TESTO FORNITO →
%%

La ricerca sta cambiando il mondo. Il mondo della ricerca sta cambiando. È questa, in estrema sintesi, il quadro delineato dagli esperti del National Science Board nel Science and Engineering Indicators che la U. S. National Science Foundation pubblica, in genere, con cadenza biennale.
Il denso rapporto analizza a fondo il sistema della ricerca scientifica e dello sviluppo tecnologico (R&S) degli Stati Uniti d’America. Ma lo fa, anche, in riferimento al contesto internazionale. Proponendo una fotografia dinamica dell’evoluzione della ricerca scientifica nel mondo negli ultimi dalla metà degli anni ’90 dello scorso secolo a oggi abbastanza dettagliata.
Il nuovo rapporto non propone novità assolute, rispetto alle analisi precedenti. Anche perché gli ultimi dati analizzati riguardano l’anno 2007 incluso e, dunque, si fermano alle soglie della crisi economica che ha avuto conseguenze, non sempre depressive, anche sulla ricerca nei vari paesi.

%%

DATI FORNITI →
%%

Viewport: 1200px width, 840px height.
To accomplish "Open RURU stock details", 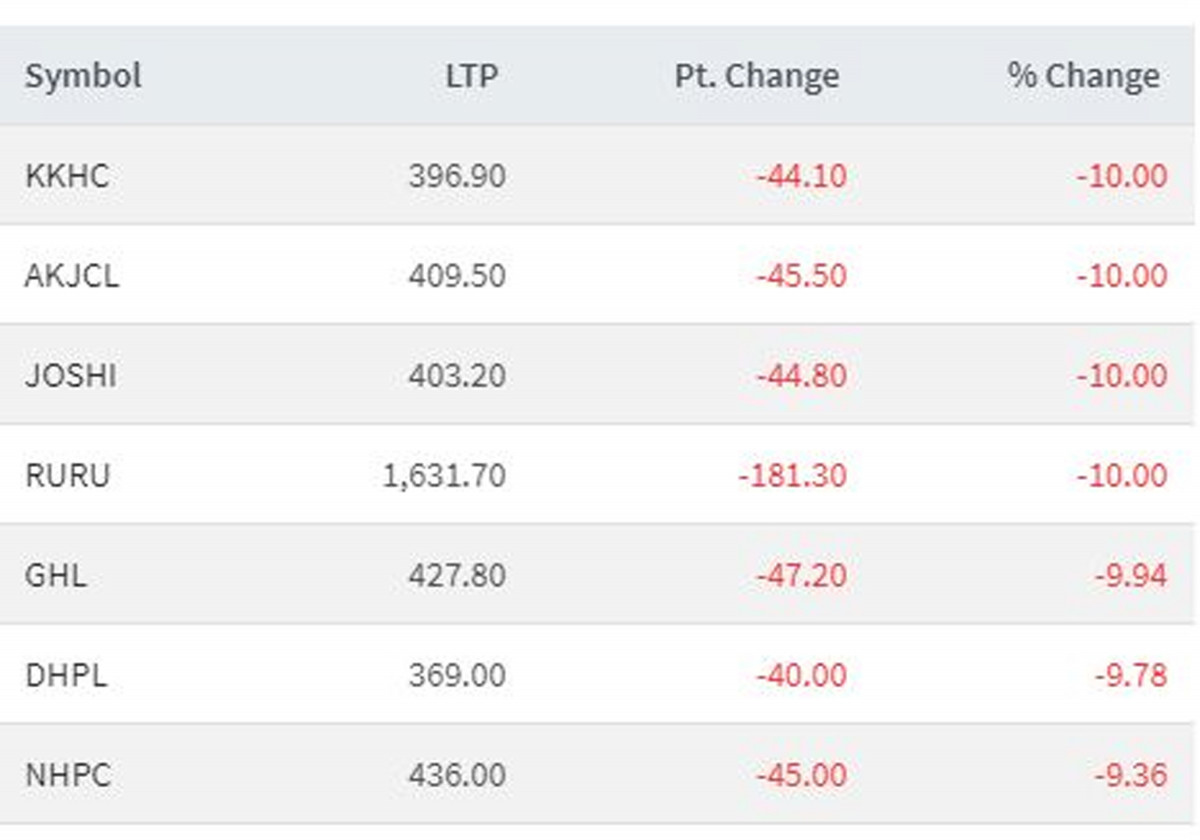I will (67, 476).
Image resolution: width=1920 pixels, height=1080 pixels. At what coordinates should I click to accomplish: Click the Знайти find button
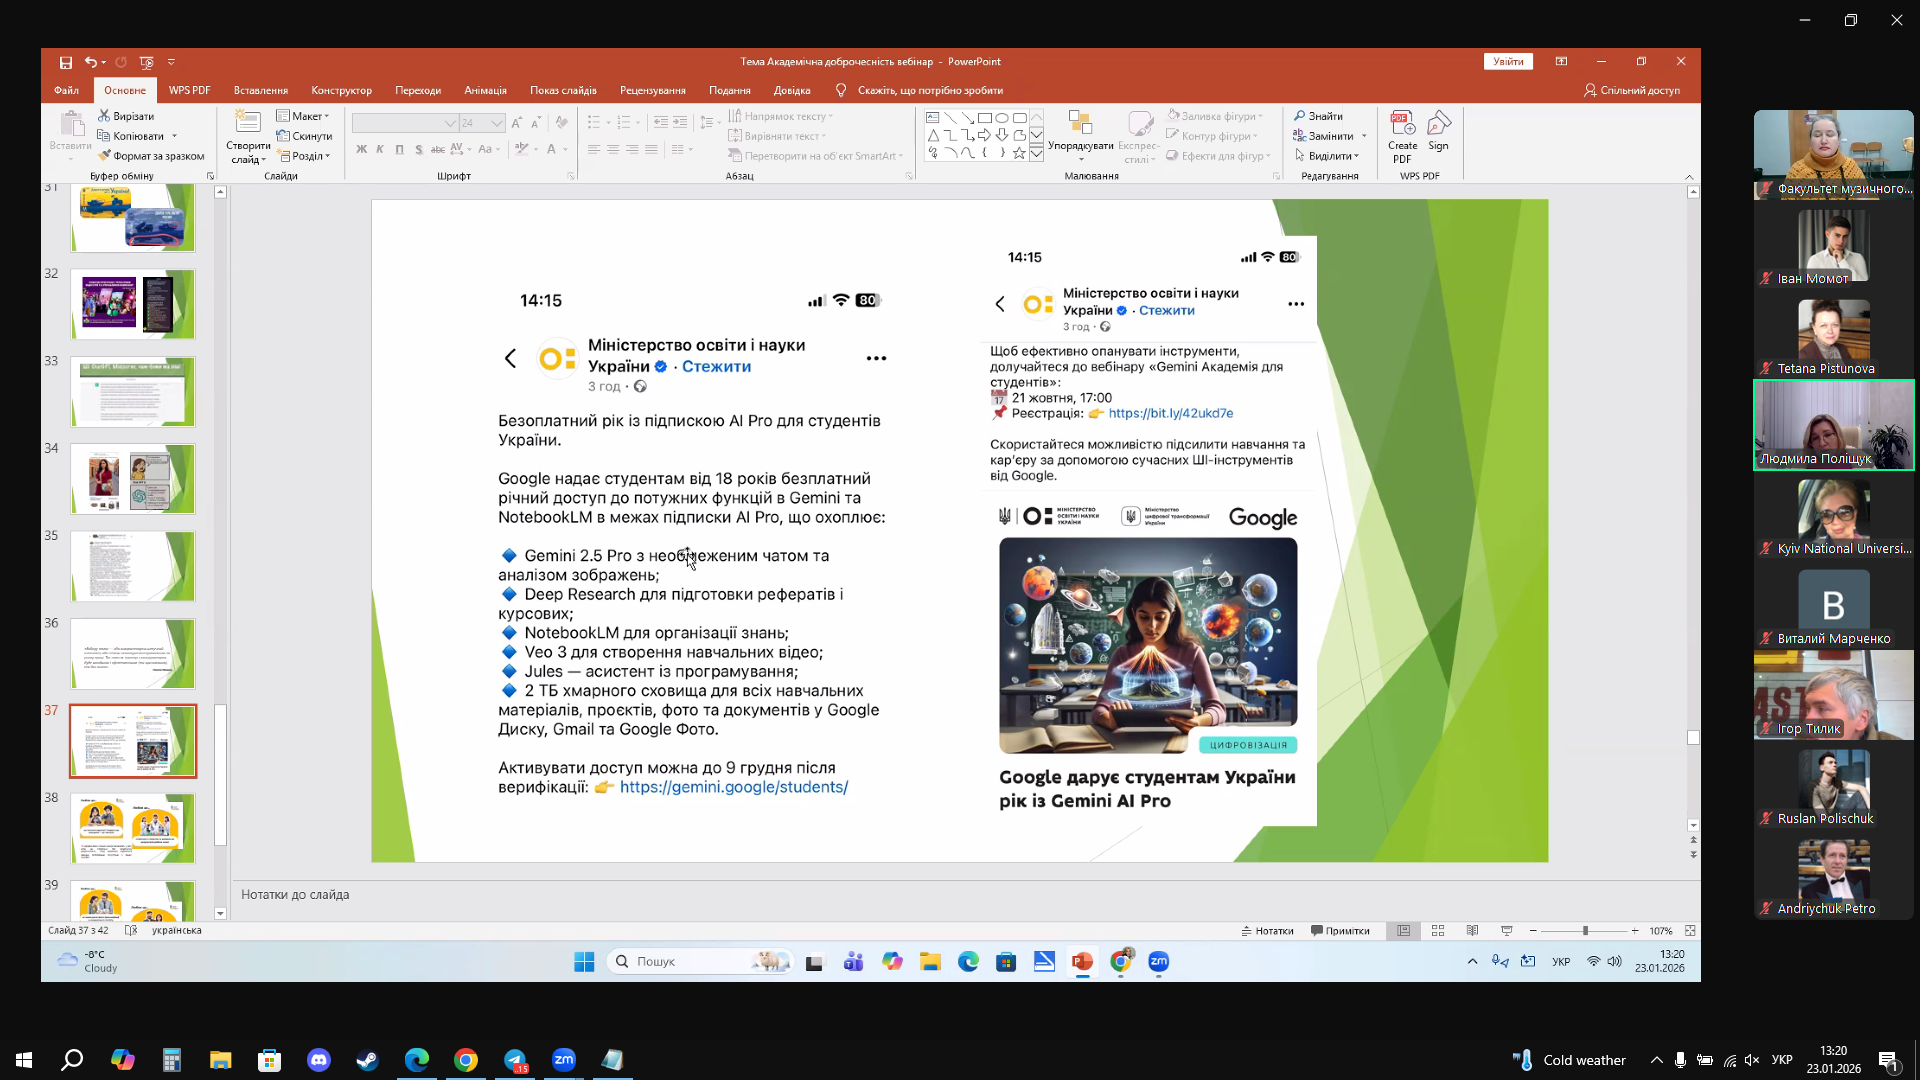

%%

COMPITI SCRITTI →
1: Riscrivi la parte del testo fornito che comincia con "La ricerca sta cambiando il" e prosegue fino a "oggi abbastanza dettagliata.", mettendo "annuale" al posto di "biennale".
2: Nel testo fornito compaiono nomi propri di enti, di una pubblicazione e di un paese: elencali tutti.
Questi dati provengono da una fonte diversa.

RISPOSTE COMPLETE →
1:
La ricerca sta cambiando il mondo. Il mondo della ricerca sta cambiando. È questa, in estrema sintesi, il quadro delineato dagli esperti del National Science Board nel Science and Engineering Indicators che la U. S. National Science Foundation pubblica, in genere, con cadenza annuale.
Il denso rapporto analizza a fondo il sistema della ricerca scientifica e dello sviluppo tecnologico (R&S) degli Stati Uniti d’America. Ma lo fa, anche, in riferimento al contesto internazionale. Proponendo una fotografia dinamica dell’evoluzione della ricerca scientifica nel mondo negli ultimi dalla metà degli anni ’90 dello scorso secolo a oggi abbastanza dettagliata.

2:
- National Science Board
- Science and Engineering Indicators
- U. S. National Science Foundation
- Stati Uniti d'America